Dining room (I think)





Bakelite socket


----------



## Foxylady (Mar 15, 2008)

Wow, that's a real time warp. Superb range and love that corner cupboard. I once lived for a while in an old terraced house that had similar facilities in it. Not exactly mod con comfort but it had a great atmosphere and I loved it there.


----------



## Neosea (Mar 15, 2008)

That's a blast from the past


----------



## reddwarf9 (Mar 16, 2008)

How bizzare that it is still like that, I haven't seen those sockets in use anywhere in 30 years! I wonder how long its been empty, any plans to go back and do the upstairs?

Nick.


----------



## Goldie87 (Mar 16, 2008)

reddwarf9 said:


> How bizzare that it is still like that, I haven't seen those sockets in use anywhere in 30 years! I wonder how long its been empty, any plans to go back and do the upstairs?
> 
> Nick.



The electrical fittings in that house really were scary lol. Definitely going to go back at some point and look at the rest.


----------



## reddwarf9 (Mar 16, 2008)

Goldie87 said:


> The electrical fittings in that house really were scary lol. Definitely going to go back at some point and look at the rest.

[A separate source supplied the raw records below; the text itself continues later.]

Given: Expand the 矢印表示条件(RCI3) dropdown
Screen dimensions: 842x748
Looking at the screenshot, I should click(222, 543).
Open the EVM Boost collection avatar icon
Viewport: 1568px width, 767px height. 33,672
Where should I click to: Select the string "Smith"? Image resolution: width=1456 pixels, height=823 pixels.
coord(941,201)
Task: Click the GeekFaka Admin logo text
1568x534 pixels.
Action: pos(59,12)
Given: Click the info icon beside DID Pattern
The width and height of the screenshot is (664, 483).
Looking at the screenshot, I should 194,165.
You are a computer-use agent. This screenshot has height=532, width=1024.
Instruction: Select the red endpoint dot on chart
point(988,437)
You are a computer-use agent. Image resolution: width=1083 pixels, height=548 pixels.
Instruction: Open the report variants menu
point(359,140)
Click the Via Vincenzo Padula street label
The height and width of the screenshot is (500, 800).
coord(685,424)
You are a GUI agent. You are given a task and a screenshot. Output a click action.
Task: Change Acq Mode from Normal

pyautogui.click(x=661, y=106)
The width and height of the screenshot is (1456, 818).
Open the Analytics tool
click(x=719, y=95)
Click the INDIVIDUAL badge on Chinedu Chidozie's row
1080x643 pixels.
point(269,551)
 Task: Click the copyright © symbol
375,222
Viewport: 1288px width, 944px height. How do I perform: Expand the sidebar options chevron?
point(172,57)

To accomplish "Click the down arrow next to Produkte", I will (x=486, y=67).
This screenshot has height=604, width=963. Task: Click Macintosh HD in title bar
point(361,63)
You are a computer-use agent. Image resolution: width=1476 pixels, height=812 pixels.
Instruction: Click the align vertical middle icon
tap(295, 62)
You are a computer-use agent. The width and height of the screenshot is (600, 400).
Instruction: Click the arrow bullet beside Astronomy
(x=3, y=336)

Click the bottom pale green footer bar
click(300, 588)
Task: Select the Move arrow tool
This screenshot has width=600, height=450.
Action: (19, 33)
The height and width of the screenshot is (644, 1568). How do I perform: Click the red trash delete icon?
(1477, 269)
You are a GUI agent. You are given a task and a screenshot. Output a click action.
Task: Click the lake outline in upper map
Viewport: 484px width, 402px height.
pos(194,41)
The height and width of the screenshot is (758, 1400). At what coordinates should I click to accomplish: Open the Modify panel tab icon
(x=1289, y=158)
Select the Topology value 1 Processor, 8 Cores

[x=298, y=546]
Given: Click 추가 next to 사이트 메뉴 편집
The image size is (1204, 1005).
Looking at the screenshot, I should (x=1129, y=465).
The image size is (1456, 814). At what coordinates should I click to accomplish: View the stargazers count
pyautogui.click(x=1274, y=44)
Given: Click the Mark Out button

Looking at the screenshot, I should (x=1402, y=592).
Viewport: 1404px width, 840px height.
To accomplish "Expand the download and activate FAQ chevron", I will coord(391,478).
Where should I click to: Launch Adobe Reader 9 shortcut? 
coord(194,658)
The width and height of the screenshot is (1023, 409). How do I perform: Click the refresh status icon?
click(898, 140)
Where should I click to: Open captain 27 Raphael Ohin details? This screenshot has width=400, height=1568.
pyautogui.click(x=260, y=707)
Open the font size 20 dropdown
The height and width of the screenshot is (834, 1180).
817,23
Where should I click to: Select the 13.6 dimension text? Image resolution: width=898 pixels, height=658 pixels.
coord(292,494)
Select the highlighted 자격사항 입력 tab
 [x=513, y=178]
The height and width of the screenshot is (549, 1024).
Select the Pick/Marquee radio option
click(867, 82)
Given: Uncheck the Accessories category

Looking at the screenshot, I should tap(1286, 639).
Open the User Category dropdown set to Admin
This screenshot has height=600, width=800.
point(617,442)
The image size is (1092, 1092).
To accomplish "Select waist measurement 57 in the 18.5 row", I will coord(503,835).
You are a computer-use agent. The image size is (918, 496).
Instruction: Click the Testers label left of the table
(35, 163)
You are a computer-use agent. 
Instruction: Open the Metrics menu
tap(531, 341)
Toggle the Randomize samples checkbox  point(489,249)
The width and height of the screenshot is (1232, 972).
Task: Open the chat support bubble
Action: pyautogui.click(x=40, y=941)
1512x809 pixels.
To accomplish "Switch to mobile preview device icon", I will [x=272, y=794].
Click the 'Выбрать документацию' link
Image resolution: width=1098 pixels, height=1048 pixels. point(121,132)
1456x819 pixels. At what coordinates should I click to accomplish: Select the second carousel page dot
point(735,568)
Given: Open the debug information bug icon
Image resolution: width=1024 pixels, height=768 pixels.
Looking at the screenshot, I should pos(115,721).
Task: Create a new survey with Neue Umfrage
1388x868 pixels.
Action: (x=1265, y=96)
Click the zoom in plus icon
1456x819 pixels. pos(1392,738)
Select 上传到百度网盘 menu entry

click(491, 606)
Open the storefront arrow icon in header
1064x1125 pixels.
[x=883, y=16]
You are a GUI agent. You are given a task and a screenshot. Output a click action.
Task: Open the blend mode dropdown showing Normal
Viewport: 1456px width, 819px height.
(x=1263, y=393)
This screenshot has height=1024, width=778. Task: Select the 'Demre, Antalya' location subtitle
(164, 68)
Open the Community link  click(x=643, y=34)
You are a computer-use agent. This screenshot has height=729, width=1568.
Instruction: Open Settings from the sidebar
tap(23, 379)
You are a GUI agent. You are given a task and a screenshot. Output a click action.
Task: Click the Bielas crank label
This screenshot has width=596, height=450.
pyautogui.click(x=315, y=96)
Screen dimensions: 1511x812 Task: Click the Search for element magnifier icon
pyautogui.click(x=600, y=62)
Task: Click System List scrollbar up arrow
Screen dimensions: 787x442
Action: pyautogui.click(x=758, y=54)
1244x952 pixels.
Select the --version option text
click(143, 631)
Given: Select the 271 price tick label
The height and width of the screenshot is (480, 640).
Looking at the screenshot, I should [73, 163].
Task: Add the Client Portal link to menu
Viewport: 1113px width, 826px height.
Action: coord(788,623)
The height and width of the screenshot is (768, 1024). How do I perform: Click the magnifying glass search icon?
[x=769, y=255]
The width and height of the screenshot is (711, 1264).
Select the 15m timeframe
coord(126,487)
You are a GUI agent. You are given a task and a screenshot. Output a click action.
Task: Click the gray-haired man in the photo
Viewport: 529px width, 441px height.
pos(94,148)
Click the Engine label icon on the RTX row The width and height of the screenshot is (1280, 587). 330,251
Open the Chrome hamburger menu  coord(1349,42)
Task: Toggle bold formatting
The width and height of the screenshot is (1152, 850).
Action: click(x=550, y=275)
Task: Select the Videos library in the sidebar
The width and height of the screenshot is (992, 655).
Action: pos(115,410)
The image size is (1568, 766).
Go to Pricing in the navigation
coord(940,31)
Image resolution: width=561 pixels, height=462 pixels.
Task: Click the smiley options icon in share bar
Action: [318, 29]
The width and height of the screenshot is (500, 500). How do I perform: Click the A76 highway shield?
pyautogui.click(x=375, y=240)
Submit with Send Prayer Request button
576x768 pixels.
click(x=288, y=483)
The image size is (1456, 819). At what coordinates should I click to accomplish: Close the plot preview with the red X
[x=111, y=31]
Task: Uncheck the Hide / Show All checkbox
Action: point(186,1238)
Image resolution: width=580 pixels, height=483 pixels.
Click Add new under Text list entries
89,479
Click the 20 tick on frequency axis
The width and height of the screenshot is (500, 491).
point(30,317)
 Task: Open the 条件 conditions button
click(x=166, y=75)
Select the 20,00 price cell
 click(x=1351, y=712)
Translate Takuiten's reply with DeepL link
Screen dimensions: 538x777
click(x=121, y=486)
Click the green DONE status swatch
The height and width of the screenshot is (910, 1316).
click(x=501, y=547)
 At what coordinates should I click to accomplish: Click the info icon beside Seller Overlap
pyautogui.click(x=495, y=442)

Wouldnt mind joining you on a trip sometime as you're not that far north of me


----------



## Goldie87 (Mar 16, 2008)

reddwarf9 said:


> Wouldnt mind joining you on a trip sometime as you're not that far north of me



Just let us know when your about, we're normally out and about most weekends and the odd weekday evening as well


----------



## smileysal (Mar 17, 2008)

omg, my grandad was still cooking on one of those ranges up until he died in 1987, and still had those light switches. After he'd died they updated the whole house. This place has taken me back a good few years. 

Cheers,

 Sal


----------



## za-hateshiganai (Mar 17, 2008)

I have a friend that has a range like that, And wow not meny places ive seen have bakerlight plugs like that. Made that stuff in Chemistry the other week. Nice Find.


----------



## chuckles2008 (Apr 20, 2008)

I think I know the house you're talking about and I have explored the whole house with my friends almost 10 years ago now. It has been empty forever. 
We spent a summer going in it and exploring everyday... the doors take the very large heavy keys from years ago... and I actualy still have one of them (it creepily fell out of the air into my hand while we were stood wondering where the keys to all the doors were)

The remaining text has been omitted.